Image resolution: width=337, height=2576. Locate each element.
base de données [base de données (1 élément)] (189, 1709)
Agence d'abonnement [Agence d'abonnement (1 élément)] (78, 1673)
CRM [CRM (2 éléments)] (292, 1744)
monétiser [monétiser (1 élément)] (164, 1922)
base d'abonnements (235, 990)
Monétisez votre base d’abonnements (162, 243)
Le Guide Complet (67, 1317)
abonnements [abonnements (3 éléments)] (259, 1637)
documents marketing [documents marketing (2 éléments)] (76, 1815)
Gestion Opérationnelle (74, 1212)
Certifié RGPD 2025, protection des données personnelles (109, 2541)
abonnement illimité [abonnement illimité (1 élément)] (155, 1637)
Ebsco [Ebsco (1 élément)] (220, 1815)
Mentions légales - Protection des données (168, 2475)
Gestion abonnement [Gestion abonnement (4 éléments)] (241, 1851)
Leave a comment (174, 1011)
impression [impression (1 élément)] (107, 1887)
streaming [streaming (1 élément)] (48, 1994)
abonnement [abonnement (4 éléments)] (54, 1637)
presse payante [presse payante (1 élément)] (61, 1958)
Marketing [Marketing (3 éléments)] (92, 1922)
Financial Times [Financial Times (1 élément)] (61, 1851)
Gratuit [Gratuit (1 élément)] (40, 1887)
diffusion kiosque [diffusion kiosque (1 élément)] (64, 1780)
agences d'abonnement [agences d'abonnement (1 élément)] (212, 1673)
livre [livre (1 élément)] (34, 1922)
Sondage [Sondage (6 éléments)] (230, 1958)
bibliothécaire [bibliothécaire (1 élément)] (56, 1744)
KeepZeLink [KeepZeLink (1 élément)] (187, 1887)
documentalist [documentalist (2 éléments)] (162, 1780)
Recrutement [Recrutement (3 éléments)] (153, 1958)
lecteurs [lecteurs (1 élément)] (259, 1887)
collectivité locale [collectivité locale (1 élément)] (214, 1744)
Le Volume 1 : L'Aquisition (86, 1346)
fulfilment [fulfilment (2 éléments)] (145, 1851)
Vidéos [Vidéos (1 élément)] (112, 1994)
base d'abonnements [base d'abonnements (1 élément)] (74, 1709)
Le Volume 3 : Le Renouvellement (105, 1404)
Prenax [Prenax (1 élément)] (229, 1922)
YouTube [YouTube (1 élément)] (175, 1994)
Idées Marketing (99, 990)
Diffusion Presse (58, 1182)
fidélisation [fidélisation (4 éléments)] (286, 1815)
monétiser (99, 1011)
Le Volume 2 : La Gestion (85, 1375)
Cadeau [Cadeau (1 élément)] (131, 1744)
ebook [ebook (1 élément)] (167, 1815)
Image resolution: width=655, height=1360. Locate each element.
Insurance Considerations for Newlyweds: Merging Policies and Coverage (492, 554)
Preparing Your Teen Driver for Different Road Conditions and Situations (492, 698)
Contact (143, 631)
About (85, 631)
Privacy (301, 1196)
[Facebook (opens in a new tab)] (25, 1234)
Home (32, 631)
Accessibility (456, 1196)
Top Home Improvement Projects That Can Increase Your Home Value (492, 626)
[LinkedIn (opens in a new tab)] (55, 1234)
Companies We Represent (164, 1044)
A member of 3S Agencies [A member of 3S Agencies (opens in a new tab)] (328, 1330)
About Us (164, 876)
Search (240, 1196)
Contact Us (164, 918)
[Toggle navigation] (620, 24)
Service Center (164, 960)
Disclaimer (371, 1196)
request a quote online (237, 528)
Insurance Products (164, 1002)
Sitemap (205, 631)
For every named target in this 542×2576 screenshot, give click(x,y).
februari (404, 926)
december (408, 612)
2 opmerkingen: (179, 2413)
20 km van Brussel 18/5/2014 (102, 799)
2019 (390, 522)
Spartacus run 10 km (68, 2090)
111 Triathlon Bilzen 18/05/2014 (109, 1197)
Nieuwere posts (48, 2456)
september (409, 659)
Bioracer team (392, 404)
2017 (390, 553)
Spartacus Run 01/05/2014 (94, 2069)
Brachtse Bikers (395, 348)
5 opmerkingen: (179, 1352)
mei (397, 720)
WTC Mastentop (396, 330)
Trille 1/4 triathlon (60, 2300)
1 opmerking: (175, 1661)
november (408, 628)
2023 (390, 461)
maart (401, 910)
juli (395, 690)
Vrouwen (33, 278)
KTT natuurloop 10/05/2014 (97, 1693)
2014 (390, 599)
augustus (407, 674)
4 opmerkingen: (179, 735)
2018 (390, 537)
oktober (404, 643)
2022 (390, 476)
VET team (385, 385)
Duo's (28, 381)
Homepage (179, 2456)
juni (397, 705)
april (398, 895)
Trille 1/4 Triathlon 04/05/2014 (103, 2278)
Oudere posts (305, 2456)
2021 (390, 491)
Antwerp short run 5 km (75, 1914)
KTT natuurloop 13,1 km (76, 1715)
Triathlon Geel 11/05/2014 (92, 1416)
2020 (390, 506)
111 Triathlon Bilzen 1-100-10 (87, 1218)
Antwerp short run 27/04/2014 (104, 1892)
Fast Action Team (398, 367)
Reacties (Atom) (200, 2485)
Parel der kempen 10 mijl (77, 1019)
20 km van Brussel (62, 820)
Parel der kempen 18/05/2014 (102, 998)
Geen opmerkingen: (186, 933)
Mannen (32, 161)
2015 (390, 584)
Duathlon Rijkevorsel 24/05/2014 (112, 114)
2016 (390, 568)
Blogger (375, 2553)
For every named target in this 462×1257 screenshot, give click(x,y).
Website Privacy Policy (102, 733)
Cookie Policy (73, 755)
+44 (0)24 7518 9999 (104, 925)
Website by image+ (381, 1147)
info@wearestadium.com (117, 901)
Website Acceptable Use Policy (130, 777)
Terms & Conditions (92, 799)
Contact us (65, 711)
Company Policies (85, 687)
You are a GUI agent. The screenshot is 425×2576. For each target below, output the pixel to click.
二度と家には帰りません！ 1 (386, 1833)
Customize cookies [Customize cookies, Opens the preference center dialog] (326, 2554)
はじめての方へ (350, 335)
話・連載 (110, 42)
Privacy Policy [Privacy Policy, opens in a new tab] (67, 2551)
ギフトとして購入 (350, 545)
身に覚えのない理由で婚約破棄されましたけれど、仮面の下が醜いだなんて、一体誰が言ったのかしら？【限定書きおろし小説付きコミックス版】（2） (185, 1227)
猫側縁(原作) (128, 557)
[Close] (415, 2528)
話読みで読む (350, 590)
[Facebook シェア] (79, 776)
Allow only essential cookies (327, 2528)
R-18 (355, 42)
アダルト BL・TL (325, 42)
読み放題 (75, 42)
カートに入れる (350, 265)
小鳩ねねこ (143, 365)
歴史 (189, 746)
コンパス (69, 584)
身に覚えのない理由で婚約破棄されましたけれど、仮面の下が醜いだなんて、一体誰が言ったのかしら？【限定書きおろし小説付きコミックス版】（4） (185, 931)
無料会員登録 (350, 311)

_REQUIRED TASK_. Retype every one of the records above line for line, changing nothing.

_REPLY_.
Image resolution: width=337, height=2576. Locate each element.
base de données [base de données (1 élément)] (189, 1709)
Agence d'abonnement [Agence d'abonnement (1 élément)] (78, 1673)
CRM [CRM (2 éléments)] (292, 1744)
monétiser [monétiser (1 élément)] (164, 1922)
base d'abonnements (235, 990)
Monétisez votre base d’abonnements (162, 243)
Le Guide Complet (67, 1317)
abonnements [abonnements (3 éléments)] (259, 1637)
documents marketing [documents marketing (2 éléments)] (76, 1815)
Gestion Opérationnelle (74, 1212)
Certifié RGPD 2025, protection des données personnelles (109, 2541)
abonnement illimité [abonnement illimité (1 élément)] (155, 1637)
Ebsco [Ebsco (1 élément)] (220, 1815)
Mentions légales - Protection des données (168, 2475)
Gestion abonnement [Gestion abonnement (4 éléments)] (241, 1851)
Leave a comment (174, 1011)
impression [impression (1 élément)] (107, 1887)
streaming [streaming (1 élément)] (48, 1994)
abonnement [abonnement (4 éléments)] (54, 1637)
presse payante [presse payante (1 élément)] (61, 1958)
Marketing [Marketing (3 éléments)] (92, 1922)
Financial Times [Financial Times (1 élément)] (61, 1851)
Gratuit [Gratuit (1 élément)] (40, 1887)
diffusion kiosque [diffusion kiosque (1 élément)] (64, 1780)
agences d'abonnement [agences d'abonnement (1 élément)] (212, 1673)
livre [livre (1 élément)] (34, 1922)
Sondage [Sondage (6 éléments)] (230, 1958)
bibliothécaire [bibliothécaire (1 élément)] (56, 1744)
KeepZeLink [KeepZeLink (1 élément)] (187, 1887)
documentalist [documentalist (2 éléments)] (162, 1780)
Recrutement [Recrutement (3 éléments)] (153, 1958)
lecteurs [lecteurs (1 élément)] (259, 1887)
collectivité locale [collectivité locale (1 élément)] (214, 1744)
Le Volume 1 : L'Aquisition (86, 1346)
fulfilment [fulfilment (2 éléments)] (145, 1851)
Vidéos [Vidéos (1 élément)] (112, 1994)
base d'abonnements [base d'abonnements (1 élément)] (74, 1709)
Le Volume 3 : Le Renouvellement (105, 1404)
Prenax [Prenax (1 élément)] (229, 1922)
YouTube [YouTube (1 élément)] (175, 1994)
Idées Marketing (99, 990)
Diffusion Presse (58, 1182)
fidélisation [fidélisation (4 éléments)] (286, 1815)
monétiser (99, 1011)
Le Volume 2 : La Gestion (85, 1375)
Cadeau [Cadeau (1 élément)] (131, 1744)
ebook [ebook (1 élément)] (167, 1815)
Image resolution: width=655, height=1360. Locate each element.
Insurance Considerations for Newlyweds: Merging Policies and Coverage (492, 554)
Preparing Your Teen Driver for Different Road Conditions and Situations (492, 698)
Contact (143, 631)
About (85, 631)
Privacy (301, 1196)
[Facebook (opens in a new tab)] (25, 1234)
Home (32, 631)
Accessibility (456, 1196)
Top Home Improvement Projects That Can Increase Your Home Value (492, 626)
[LinkedIn (opens in a new tab)] (55, 1234)
Companies We Represent (164, 1044)
A member of 3S Agencies [A member of 3S Agencies (opens in a new tab)] (328, 1330)
About Us (164, 876)
Search (240, 1196)
Contact Us (164, 918)
[Toggle navigation] (620, 24)
Service Center (164, 960)
Disclaimer (371, 1196)
request a quote online (237, 528)
Insurance Products (164, 1002)
Sitemap (205, 631)
For every named target in this 542×2576 screenshot, give click(x,y).
februari (404, 926)
december (408, 612)
2 opmerkingen: (179, 2413)
20 km van Brussel 18/5/2014 (102, 799)
2019 (390, 522)
Spartacus run 10 km (68, 2090)
111 Triathlon Bilzen 18/05/2014 (109, 1197)
Nieuwere posts (48, 2456)
september (409, 659)
Bioracer team (392, 404)
2017 (390, 553)
Spartacus Run 01/05/2014 (94, 2069)
Brachtse Bikers (395, 348)
5 opmerkingen: (179, 1352)
mei (397, 720)
WTC Mastentop (396, 330)
Trille 1/4 triathlon (60, 2300)
1 opmerking: (175, 1661)
november (408, 628)
2023 (390, 461)
maart (401, 910)
juli (395, 690)
Vrouwen (33, 278)
KTT natuurloop 10/05/2014 (97, 1693)
2014 (390, 599)
augustus (407, 674)
4 opmerkingen: (179, 735)
2018 (390, 537)
oktober (404, 643)
2022 (390, 476)
VET team (385, 385)
Duo's (28, 381)
Homepage (179, 2456)
juni (397, 705)
april (398, 895)
Trille 1/4 Triathlon 04/05/2014 (103, 2278)
Oudere posts (305, 2456)
2021 (390, 491)
Antwerp short run 5 km (75, 1914)
KTT natuurloop 13,1 km (76, 1715)
Triathlon Geel 11/05/2014 (92, 1416)
2020 (390, 506)
111 Triathlon Bilzen 1-100-10 (87, 1218)
Antwerp short run 27/04/2014 (104, 1892)
Fast Action Team (398, 367)
Reacties (Atom) (200, 2485)
Parel der kempen 10 mijl (77, 1019)
20 km van Brussel (62, 820)
Parel der kempen 18/05/2014 (102, 998)
Geen opmerkingen: (186, 933)
Mannen (32, 161)
2015 (390, 584)
Duathlon Rijkevorsel 24/05/2014 (112, 114)
2016 (390, 568)
Blogger (375, 2553)
For every named target in this 462×1257 screenshot, give click(x,y).
Website Privacy Policy (102, 733)
Cookie Policy (73, 755)
+44 (0)24 7518 9999 (104, 925)
Website by image+ (381, 1147)
info@wearestadium.com (117, 901)
Website Acceptable Use Policy (130, 777)
Terms & Conditions (92, 799)
Contact us (65, 711)
Company Policies (85, 687)
You are a GUI agent. The screenshot is 425×2576. For each target below, output the pixel to click.
二度と家には帰りません！ 1 (386, 1833)
Customize cookies [Customize cookies, Opens the preference center dialog] (326, 2554)
はじめての方へ (350, 335)
話・連載 (110, 42)
Privacy Policy [Privacy Policy, opens in a new tab] (67, 2551)
ギフトとして購入 (350, 545)
身に覚えのない理由で婚約破棄されましたけれど、仮面の下が醜いだなんて、一体誰が言ったのかしら？【限定書きおろし小説付きコミックス版】（2） (185, 1227)
猫側縁(原作) (128, 557)
[Close] (415, 2528)
話読みで読む (350, 590)
[Facebook シェア] (79, 776)
Allow only essential cookies (327, 2528)
R-18 (355, 42)
アダルト BL・TL (325, 42)
読み放題 (75, 42)
カートに入れる (350, 265)
小鳩ねねこ (143, 365)
歴史 (189, 746)
コンパス (69, 584)
身に覚えのない理由で婚約破棄されましたけれど、仮面の下が醜いだなんて、一体誰が言ったのかしら？【限定書きおろし小説付きコミックス版】（4） (185, 931)
無料会員登録 (350, 311)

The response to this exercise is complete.